Case study 1: Formation shutoff/ reservoir abandonment

Up until the recent improvements in shale fracturing technologies, traditional reservoir formations were most commonly composed of permeable rock. Though permeable, the flow paths do not permit the flow of a solids-carrying fluid like cement. For this reason, when cement is used in an attempt to abandon these formations, regardless if the objective is abandonment or to mitigate water production, the solids are screened out of the slurry as the water is squeezed into the permeable formation and a pack-off occurs (Figure 1).

FIGURE 1. A conventional cement plug is unable to pass through perforations, limiting the barrier to a tubular plug. (Source: Wild Well Control)

This results in the barrier element, in this case the cement, existing only within the tubular. Barrier integrity relies on the cement to maintain a durable seal across this limited surface area.

By utilizing ControlSEAL, the point of vulnerability is shifted by changing the barrier interface. The resin can be squeezed into the formation and used to physically change the permeability of the rock to zero. Not only has the bonded surface area increased exponentially but this is accomplished with an impermeable, high-performance adhesive that is naturally resistant to corrosion (Figure 2).
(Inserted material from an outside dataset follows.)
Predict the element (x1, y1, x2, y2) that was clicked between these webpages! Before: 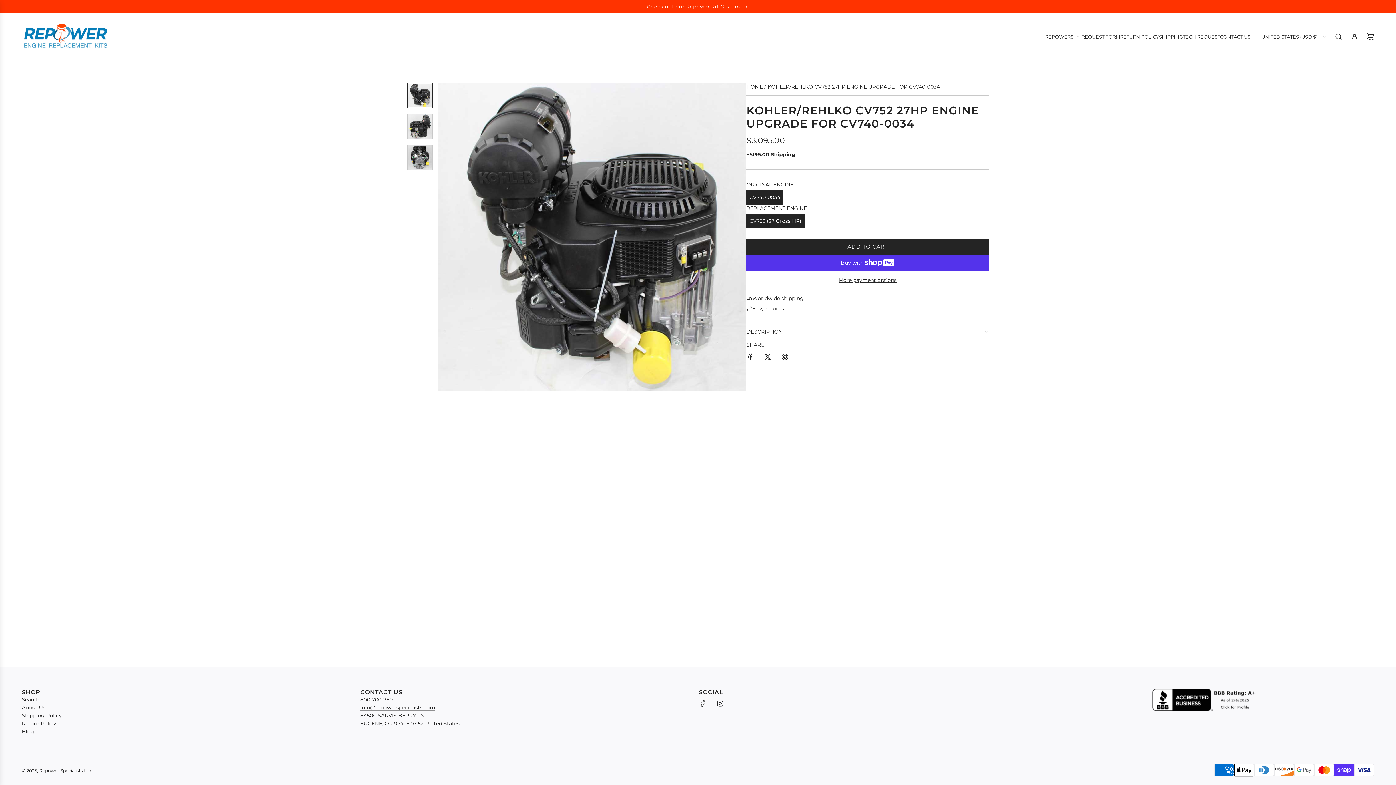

FIGURE 2. Resin is squeezed through perforations without risk of bridging/pack-off (left), filling the porosity of both reservoir and proppant (center). Proppant is consolidated, eliminating reservoir porosity (right). The barrier interface is now expanded within the formation and not vulnerable to bond failure known to tubular cement plugs. (Source: Wild Well Control)

An offshore well in Central Asia had a relatively large reservoir footage and sufficient production until increasing water cut continued to grow. The operator’s objective was to isolate the lower 50% of the reservoir permanently without compromising the ability to continue to produce from the upper portion of the formation sands. Resin was pumped to the top of the formation initially by using the bullhead squeeze method.

Pumping was discontinued to allow the resin to free fall to the bottom of the formation sand. Once the resin settled, the well was pressured again to squeeze the resin into only the desired lower portion of the reservoir. Pressure was held following squeeze treatment to allow resin to cure under static well conditions.

This resulted in a 70% reduction in water production that was confirmed instantly. Though the water cut had increased gradually from this original reduction, it is believed to be a function of reservoir oil depletion and not associated with the resin barrier integrity.

Case study 2: Sustained casing pressure repair

There are a number of challenging issues associated with sustained casing pressure (SCP). To clarify, SCP generally is referenced as reservoir and/or formation pressure that is unintendedly present in a well annulus. Most wells have a number of annuli, and SCP can exist in any. In primary well construction, these pressures are supposed to be isolated to their respective depths in the well through primary cement barriers. Fundamentally, SCP in most wells exists directly as the response of a failed primary cement job.

This can happen at any stage in the life of the well but often is found in later stages, suggesting that the cement barrier would have failed over time or well function. Repair efforts require hydraulic access to the annuli containing SCP either by perforating or section milling into annuli from the main wellbore or through the wellhead access valves. Though pressure communication exists, the injection pressure and rates into these annuli, as they were previously cemented, are very high pressure and low injectivity. Failure mechanisms with this profile often are thought to be the cause of microchanneled and/or partially de-bonded cement. Resin can be squeezed into these channels and used to adhere the previously failed cement to tubulars and formations without the pack-off and contamination risk of cement usage.

During an ongoing plug and abandonment campaign in the GoM, after the final surface plug (cement) was set, it was observed on a number of wells that gas bubbles continued to migrate up through the casing annulus and intermediate tubular. Regulation in this region requires no observed gas flow for 30 minutes.

To eliminate the presence of gas flow (bubbles) and achieve compliance, a section mill was placed near the top of the potentially failed surface cement plug to allow access to the annular and intermediate tubular. An inflatable packer was placed in the sectioned milled area using a work string. A balanced plug was placed below the inflatable area using a small diameter tubing run through the work string. The tubing was removed and pressure was applied to squeeze the resin plug into microchannels and existing fractures, achieving the objective of eliminating gas flow.